Collected data
++++++++

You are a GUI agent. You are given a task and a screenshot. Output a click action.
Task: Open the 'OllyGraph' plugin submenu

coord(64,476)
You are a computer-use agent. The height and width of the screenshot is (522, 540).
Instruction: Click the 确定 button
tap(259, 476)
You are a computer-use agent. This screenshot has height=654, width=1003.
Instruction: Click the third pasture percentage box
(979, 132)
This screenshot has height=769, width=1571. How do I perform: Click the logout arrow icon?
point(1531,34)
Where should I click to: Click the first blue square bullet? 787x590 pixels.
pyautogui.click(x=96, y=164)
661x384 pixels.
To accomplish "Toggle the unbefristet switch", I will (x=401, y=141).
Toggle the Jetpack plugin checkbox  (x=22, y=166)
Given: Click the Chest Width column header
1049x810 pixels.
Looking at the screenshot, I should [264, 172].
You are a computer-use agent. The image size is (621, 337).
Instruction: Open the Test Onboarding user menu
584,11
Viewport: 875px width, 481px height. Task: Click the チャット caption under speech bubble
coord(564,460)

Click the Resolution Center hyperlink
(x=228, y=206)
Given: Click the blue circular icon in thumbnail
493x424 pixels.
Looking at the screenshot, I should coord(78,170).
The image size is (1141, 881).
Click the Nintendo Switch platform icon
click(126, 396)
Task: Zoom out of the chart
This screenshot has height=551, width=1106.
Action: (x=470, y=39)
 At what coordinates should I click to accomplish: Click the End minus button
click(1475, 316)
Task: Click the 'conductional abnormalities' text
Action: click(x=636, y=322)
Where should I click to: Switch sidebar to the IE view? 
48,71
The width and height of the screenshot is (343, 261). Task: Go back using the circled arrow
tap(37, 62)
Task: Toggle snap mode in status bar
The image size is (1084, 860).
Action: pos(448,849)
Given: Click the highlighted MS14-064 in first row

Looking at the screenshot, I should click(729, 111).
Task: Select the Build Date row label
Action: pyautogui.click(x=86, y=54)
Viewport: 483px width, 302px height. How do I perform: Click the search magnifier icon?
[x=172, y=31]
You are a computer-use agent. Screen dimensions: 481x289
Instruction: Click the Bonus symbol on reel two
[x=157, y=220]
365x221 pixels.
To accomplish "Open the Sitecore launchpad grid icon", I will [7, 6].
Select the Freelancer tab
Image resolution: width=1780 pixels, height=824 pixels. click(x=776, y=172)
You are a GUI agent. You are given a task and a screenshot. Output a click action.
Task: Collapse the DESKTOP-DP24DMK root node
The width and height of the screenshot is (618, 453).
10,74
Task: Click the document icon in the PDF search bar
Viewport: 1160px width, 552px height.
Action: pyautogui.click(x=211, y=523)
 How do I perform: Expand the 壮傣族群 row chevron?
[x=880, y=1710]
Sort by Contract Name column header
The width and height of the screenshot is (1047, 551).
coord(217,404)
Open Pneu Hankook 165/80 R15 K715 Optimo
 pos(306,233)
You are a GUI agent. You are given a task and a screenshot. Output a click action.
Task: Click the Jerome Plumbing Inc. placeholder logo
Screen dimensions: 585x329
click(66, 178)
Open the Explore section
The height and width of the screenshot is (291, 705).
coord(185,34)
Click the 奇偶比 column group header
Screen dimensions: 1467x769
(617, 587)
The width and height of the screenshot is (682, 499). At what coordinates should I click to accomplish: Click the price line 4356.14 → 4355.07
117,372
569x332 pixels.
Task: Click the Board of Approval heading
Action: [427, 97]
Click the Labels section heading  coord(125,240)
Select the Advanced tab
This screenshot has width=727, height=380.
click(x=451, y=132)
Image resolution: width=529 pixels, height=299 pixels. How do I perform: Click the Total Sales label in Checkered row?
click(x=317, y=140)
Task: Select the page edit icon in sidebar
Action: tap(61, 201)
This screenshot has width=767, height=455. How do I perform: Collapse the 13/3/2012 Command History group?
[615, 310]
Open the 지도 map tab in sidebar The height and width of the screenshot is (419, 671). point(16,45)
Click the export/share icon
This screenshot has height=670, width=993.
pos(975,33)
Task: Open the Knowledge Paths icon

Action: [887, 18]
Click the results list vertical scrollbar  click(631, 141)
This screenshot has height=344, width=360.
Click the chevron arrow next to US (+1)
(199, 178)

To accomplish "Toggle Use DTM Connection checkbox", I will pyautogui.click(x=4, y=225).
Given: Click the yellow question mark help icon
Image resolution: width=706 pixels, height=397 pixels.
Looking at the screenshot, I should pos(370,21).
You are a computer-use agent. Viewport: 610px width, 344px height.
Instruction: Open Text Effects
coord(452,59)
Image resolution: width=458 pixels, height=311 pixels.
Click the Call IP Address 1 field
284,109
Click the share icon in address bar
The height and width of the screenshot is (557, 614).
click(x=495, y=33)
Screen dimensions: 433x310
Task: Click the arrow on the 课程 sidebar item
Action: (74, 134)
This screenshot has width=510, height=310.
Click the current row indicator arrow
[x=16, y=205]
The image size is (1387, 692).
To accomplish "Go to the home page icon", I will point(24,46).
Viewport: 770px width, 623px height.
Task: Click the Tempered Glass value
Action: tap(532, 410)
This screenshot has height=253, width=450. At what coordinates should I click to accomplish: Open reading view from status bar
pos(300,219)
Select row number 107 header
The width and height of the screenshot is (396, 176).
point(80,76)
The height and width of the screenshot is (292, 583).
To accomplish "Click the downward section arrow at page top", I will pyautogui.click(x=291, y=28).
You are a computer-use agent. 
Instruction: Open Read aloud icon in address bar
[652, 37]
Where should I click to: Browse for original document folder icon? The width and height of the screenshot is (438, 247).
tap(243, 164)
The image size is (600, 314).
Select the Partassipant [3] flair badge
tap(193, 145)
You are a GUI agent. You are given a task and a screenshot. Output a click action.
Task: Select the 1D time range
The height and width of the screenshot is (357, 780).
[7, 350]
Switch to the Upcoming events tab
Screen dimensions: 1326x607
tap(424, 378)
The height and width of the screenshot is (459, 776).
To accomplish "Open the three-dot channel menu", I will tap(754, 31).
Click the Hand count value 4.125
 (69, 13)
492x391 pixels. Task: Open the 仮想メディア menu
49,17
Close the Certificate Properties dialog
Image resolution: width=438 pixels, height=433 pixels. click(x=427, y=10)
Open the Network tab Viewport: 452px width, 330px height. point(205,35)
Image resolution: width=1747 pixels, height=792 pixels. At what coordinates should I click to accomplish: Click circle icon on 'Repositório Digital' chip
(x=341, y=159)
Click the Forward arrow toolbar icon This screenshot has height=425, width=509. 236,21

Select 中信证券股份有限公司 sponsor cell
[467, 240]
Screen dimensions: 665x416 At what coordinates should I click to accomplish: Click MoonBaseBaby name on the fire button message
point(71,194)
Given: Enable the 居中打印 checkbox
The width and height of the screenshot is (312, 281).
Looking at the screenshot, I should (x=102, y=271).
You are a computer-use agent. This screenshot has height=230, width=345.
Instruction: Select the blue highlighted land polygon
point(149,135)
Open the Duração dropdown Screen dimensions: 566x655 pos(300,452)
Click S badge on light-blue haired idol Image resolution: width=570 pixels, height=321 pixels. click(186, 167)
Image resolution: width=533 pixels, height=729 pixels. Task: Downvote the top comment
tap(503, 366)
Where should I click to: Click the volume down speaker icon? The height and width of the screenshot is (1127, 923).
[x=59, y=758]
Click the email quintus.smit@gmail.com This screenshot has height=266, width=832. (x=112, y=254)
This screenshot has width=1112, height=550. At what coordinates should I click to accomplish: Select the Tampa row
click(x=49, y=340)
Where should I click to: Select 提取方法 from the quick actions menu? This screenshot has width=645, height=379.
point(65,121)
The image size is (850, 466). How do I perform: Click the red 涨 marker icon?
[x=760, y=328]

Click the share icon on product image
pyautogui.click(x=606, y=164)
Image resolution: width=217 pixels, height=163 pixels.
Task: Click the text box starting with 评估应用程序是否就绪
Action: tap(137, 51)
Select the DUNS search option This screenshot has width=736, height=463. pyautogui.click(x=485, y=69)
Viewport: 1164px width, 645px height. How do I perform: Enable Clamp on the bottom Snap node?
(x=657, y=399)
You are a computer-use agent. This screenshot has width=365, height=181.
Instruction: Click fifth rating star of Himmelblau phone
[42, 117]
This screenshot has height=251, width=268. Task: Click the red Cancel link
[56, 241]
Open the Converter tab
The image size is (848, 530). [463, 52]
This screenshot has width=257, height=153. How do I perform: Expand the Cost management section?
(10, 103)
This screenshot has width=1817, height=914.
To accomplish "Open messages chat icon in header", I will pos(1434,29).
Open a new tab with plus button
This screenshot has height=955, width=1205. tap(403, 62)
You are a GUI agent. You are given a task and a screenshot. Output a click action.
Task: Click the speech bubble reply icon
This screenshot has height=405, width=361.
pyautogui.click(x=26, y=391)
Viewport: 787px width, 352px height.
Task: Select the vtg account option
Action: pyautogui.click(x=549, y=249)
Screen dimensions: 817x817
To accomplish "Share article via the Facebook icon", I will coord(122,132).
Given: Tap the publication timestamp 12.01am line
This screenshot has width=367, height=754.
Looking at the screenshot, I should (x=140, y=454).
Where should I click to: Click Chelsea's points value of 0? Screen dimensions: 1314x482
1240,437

++++++++

*Exercise*
In the data above, find the line with "Click the Call IP Address 1 field" and the line with "This screenshot has width=510, height=310.". Retype both, plus every line between them, exactly.

*Reply to the task*
Click the Call IP Address 1 field
284,109
Click the share icon in address bar
The height and width of the screenshot is (557, 614).
click(x=495, y=33)
Screen dimensions: 433x310
Task: Click the arrow on the 课程 sidebar item
Action: (74, 134)
This screenshot has width=510, height=310.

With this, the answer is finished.